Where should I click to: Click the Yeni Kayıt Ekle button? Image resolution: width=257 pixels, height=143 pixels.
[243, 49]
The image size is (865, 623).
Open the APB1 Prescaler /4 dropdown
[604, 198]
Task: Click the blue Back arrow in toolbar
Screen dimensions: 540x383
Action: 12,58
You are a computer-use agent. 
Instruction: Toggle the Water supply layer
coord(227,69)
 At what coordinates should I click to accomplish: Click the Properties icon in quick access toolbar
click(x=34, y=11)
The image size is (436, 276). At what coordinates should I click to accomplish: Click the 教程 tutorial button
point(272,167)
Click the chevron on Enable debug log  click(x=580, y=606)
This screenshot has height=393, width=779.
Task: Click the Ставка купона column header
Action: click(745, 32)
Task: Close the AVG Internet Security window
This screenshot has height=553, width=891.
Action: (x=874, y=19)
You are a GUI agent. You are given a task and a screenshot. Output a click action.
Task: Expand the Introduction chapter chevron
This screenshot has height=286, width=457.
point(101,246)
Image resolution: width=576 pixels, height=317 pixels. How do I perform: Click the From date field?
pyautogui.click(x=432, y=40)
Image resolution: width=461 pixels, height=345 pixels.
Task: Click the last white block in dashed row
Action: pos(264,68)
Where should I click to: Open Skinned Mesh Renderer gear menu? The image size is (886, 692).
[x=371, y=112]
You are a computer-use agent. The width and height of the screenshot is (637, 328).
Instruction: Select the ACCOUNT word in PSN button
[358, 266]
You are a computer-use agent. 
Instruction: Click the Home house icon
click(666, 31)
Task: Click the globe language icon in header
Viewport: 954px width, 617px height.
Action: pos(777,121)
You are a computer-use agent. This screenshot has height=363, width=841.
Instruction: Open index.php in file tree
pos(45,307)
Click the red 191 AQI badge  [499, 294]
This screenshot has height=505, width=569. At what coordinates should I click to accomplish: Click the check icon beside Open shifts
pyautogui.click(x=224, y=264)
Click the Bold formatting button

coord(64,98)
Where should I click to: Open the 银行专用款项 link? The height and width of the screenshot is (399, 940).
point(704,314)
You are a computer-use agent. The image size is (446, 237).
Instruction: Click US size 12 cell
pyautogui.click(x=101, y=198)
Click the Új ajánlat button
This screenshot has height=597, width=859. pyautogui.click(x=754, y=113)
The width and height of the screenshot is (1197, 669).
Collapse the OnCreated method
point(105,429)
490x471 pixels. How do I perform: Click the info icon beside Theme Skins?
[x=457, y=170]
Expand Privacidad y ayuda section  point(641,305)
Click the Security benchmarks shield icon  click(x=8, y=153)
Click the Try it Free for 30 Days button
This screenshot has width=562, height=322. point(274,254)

- - -

• **PROBLEM**
Copy down the whole of the data above, matching it exactly.

• **ANSWER FOR THE TASK**
Where should I click to: Click the Yeni Kayıt Ekle button? Image resolution: width=257 pixels, height=143 pixels.
[243, 49]
The image size is (865, 623).
Open the APB1 Prescaler /4 dropdown
[604, 198]
Task: Click the blue Back arrow in toolbar
Screen dimensions: 540x383
Action: 12,58
You are a computer-use agent. 
Instruction: Toggle the Water supply layer
coord(227,69)
 At what coordinates should I click to accomplish: Click the Properties icon in quick access toolbar
click(x=34, y=11)
The image size is (436, 276). At what coordinates should I click to accomplish: Click the 教程 tutorial button
point(272,167)
Click the chevron on Enable debug log  click(x=580, y=606)
This screenshot has height=393, width=779.
Task: Click the Ставка купона column header
Action: click(745, 32)
Task: Close the AVG Internet Security window
This screenshot has height=553, width=891.
Action: (x=874, y=19)
You are a GUI agent. You are given a task and a screenshot. Output a click action.
Task: Expand the Introduction chapter chevron
This screenshot has height=286, width=457.
point(101,246)
Image resolution: width=576 pixels, height=317 pixels. How do I perform: Click the From date field?
pyautogui.click(x=432, y=40)
Image resolution: width=461 pixels, height=345 pixels.
Task: Click the last white block in dashed row
Action: pos(264,68)
Where should I click to: Open Skinned Mesh Renderer gear menu? The image size is (886, 692).
[x=371, y=112]
You are a computer-use agent. The width and height of the screenshot is (637, 328).
Instruction: Select the ACCOUNT word in PSN button
[358, 266]
You are a computer-use agent. 
Instruction: Click the Home house icon
click(666, 31)
Task: Click the globe language icon in header
Viewport: 954px width, 617px height.
Action: pos(777,121)
You are a computer-use agent. This screenshot has height=363, width=841.
Instruction: Open index.php in file tree
pos(45,307)
Click the red 191 AQI badge  [499, 294]
This screenshot has height=505, width=569. At what coordinates should I click to accomplish: Click the check icon beside Open shifts
pyautogui.click(x=224, y=264)
Click the Bold formatting button

coord(64,98)
Where should I click to: Open the 银行专用款项 link? The height and width of the screenshot is (399, 940).
point(704,314)
You are a computer-use agent. The image size is (446, 237).
Instruction: Click US size 12 cell
pyautogui.click(x=101, y=198)
Click the Új ajánlat button
This screenshot has height=597, width=859. pyautogui.click(x=754, y=113)
The width and height of the screenshot is (1197, 669).
Collapse the OnCreated method
point(105,429)
490x471 pixels. How do I perform: Click the info icon beside Theme Skins?
[x=457, y=170]
Expand Privacidad y ayuda section  point(641,305)
Click the Security benchmarks shield icon  click(x=8, y=153)
Click the Try it Free for 30 Days button
This screenshot has width=562, height=322. point(274,254)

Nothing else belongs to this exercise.